En Villa Tranquila –una polvorienta barriada de casas precarias en su mayoría- las tres de la tarde sorprendió a sus moradores poniendo retratos del líder fallecido en las puertas de sus domicilios, orlados con una bandera argentina con negros colgajos.

En las unidades básicas de Isla Maciel, a pocas cuadras de allí, brotaron improvisados altares: un busto o un retrato de Perón alumbrados por algunas velas compradas al apuro en viejos almacenes, sirvieron para hilvanar titubeantes rezos.

Mientras, en la Plaza de Mayo, se reunían los primeros grupos frente a la casa rosada, protagonistas de escenas de llanto y momentos de verdadera histeria. Un hombre de unos 50 años, mediocremente vestido, parado en medio de un cantero, solo, con la vista en el suelo, gemía en silencio convulsivamente.

A esa hora, las cuatro de la tarde no había corrillos prolongados en ningún lado, la gente apenas se paraba ante las pizarras de los diarios para leer las noticias y luego continuar su camino.

En las escalinatas de la catedral varios hombres y mujeres discutían acaloradamente el futuro del país: eran una excepción. Adentro una raleada feligresía oraba recogidamente.

El silencio que reinaba a esa hora en la ciudad era impresionante.

En las puertas de las fábricas (acatando el cese de actividades decretado por la CGT) los obreros se reunían disciplinadamente: esperaban las instrucciones de sus delegados.

Nadie violaba la consigna de no movilizarse hacia la quinta presidencial de Olivos, donde decenas de periodistas montaban una tensa guardia, testimoniando la entrada y salida de las personalidades que se acercaron a darle las condolencias a la esposa del líder. Por los auriculares de los comunicadores presentes, ya se oía la música sacra que difundía Radio Nacional, gesto espontaneo de los obreros telefónicos, que habían conectado todas las líneas con la red nacional de radiodifusión. No sería, sin embargo, la única reacción individual. Poco a poco, y a medida que crecía la noche y disminuían las largas filas de coches frente a las estaciones de servicio, una multitud compacta comenzó a dirigirse hacia el congreso, donde se habrían de velar los despojos mortales.

■ Ejercicio breve: Continúa, por favor, el texto sobre la muerte de Perón a partir de su última oración.

■ Datos extraídos:
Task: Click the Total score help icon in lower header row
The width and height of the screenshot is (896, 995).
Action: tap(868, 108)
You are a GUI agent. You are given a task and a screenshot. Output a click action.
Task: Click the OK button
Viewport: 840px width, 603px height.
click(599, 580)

...

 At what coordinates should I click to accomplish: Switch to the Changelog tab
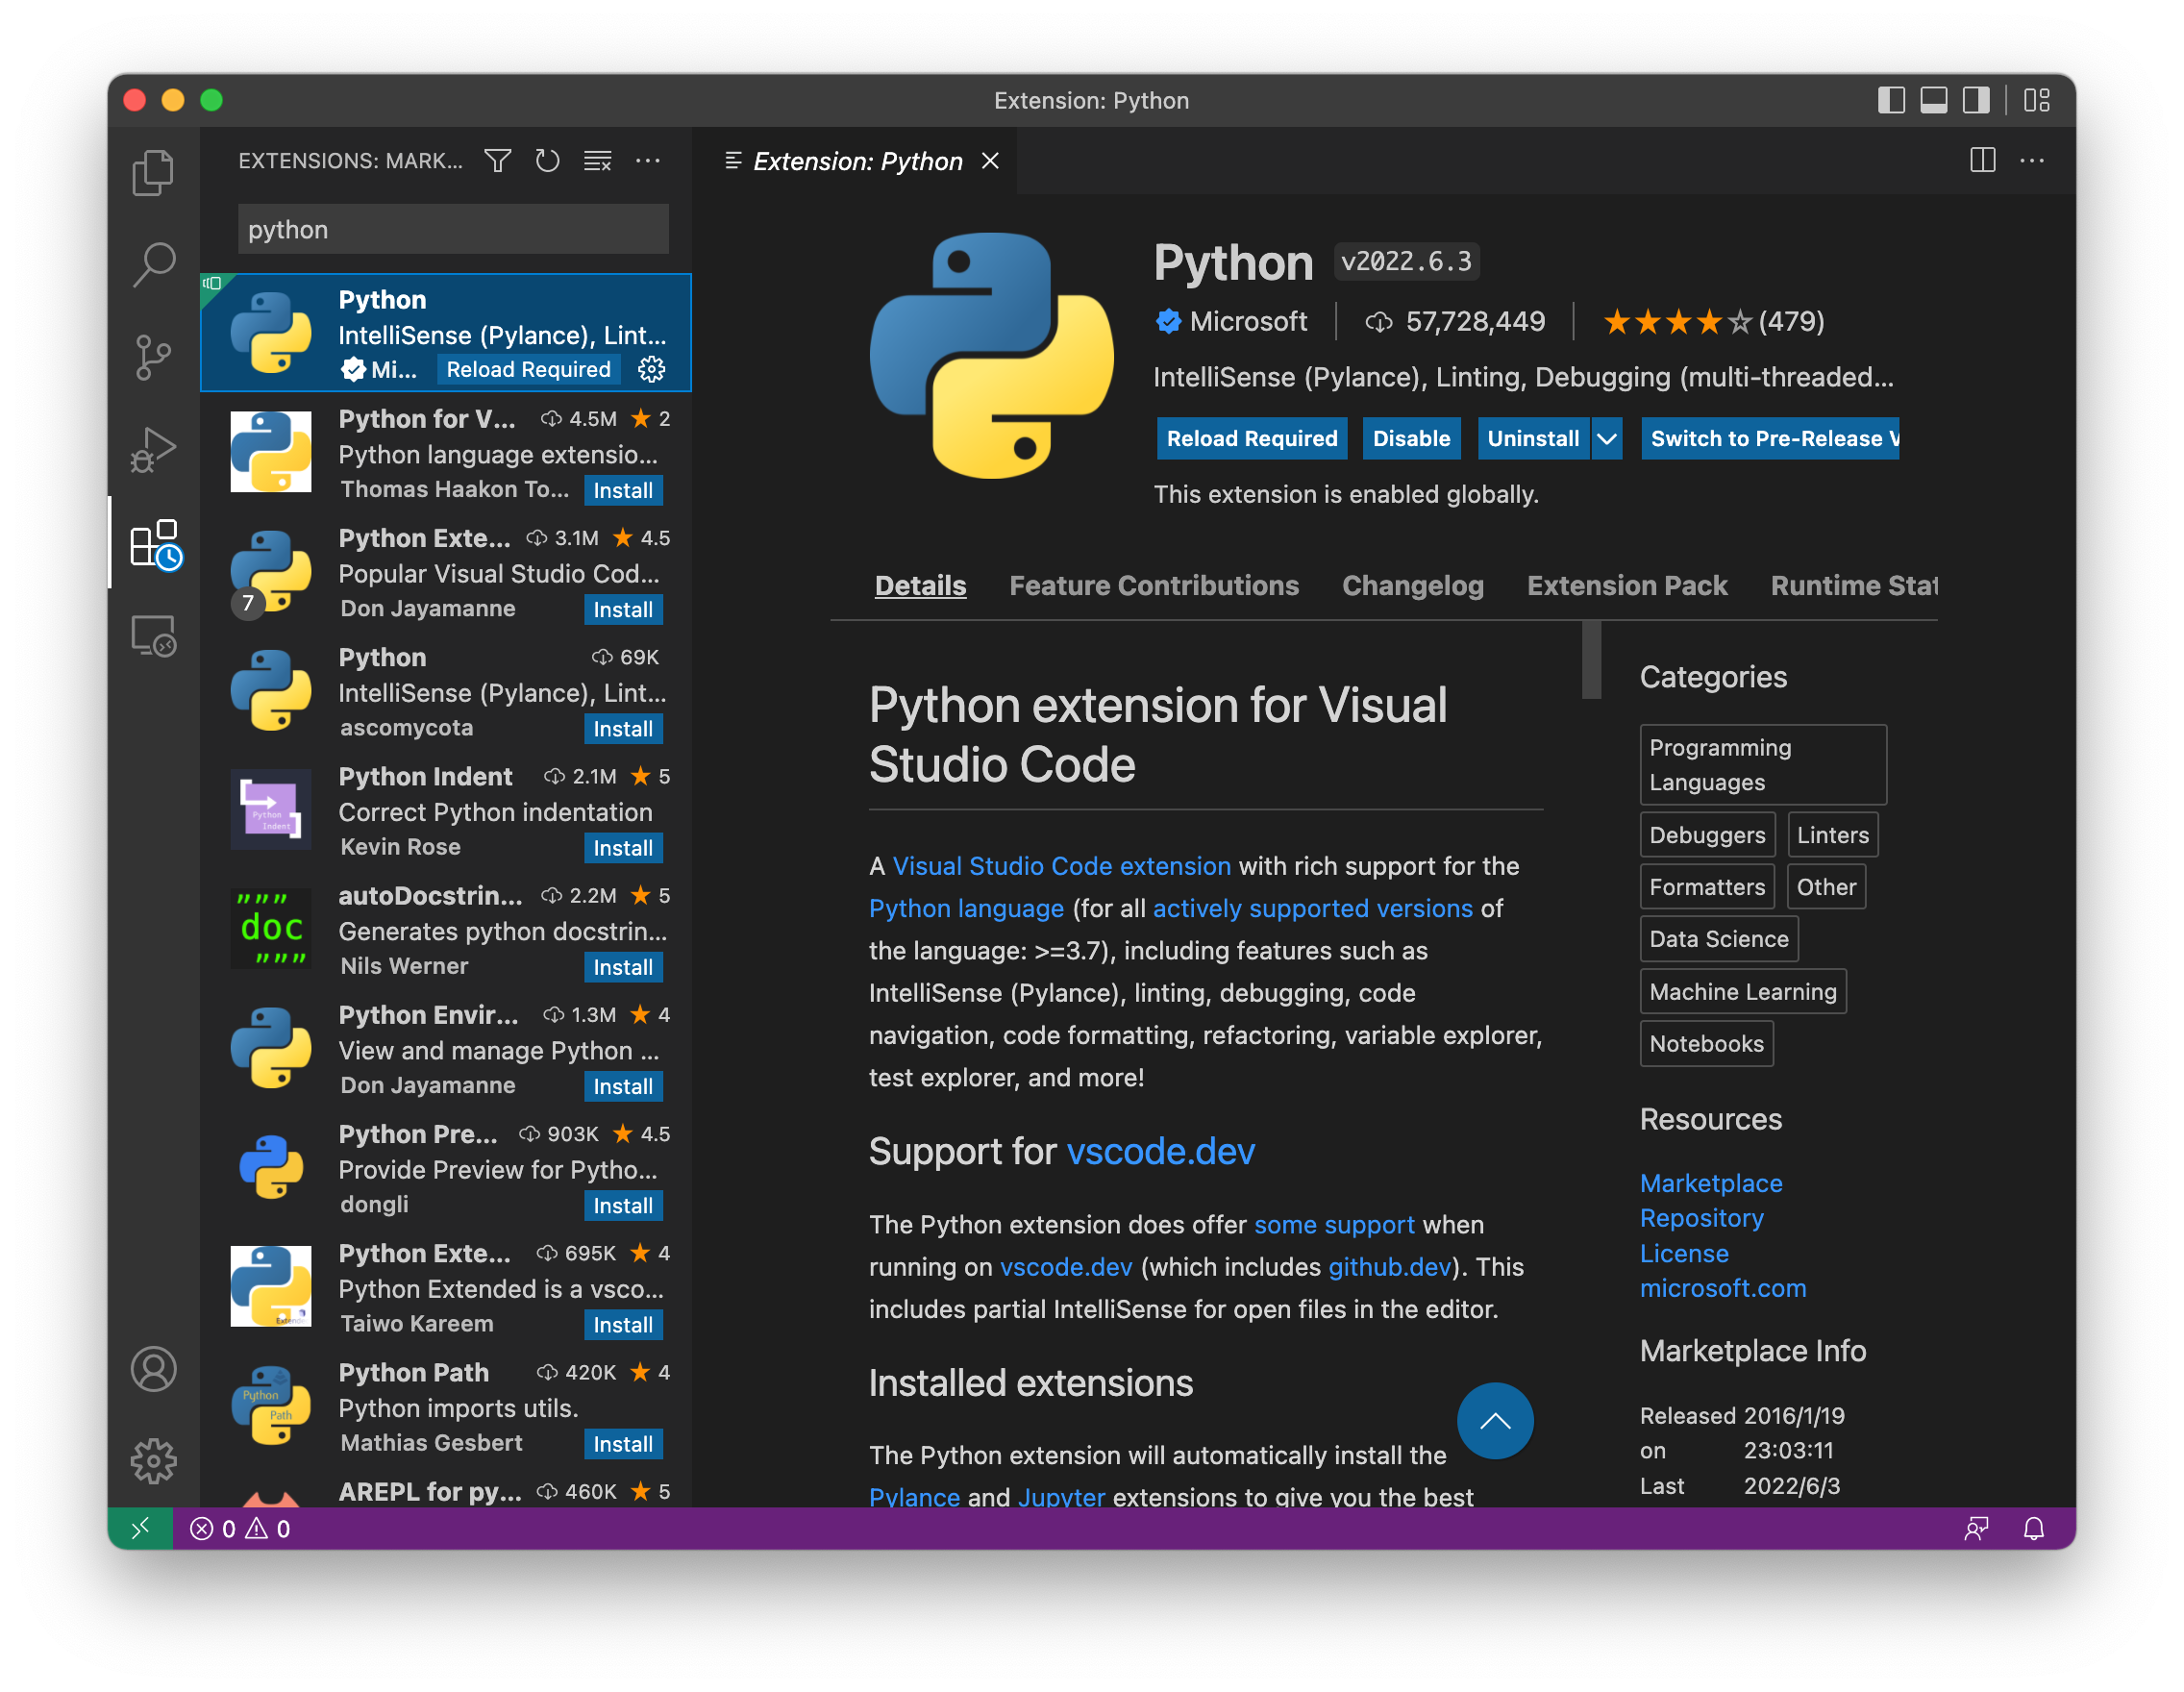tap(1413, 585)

■ Respuesta al ejercicio:
De los balcones de las casas colgaban, ya, banderas argentinas ornadas de crespones negros. En el teatro Enrique Santos Discépolo -en la calle Corrientes- una corona de flores testimoniaba el encendido homenaje que los artistas porteños rendían a su conductor.

El pueblo, mientras tanto, llegaba hasta las inmediaciones del congreso, algunos iban envueltos en mantas y ponchos, preparándose para pasar allí una prolongada y amarga espera.  Ahí, frente al parlamento, largos cordones de jóvenes y viejos intentaban poner orden  entre quienes pugnaban por situarse lo más cerca posible del sitio donde habría de instalarse la capilla ardiente.

Decenas de niños de corta edad dormían en brazos de sus madres o yacían arropados en el suelo: ningún grito, ningún cantico turbaba su reposo: a las tres y media de la madrugada la cola que esperaba despedirse del líder ocupaba 25 cuadras de largo. Pocos, a esa hora, tenían la esperanza de verlo por última vez, nadie –sin embargo- se confesaba esa incertidumbre en voz alta.

Las primeras luces del 2 de Julio sorprendieron al pueblo en una acongojada vigilia.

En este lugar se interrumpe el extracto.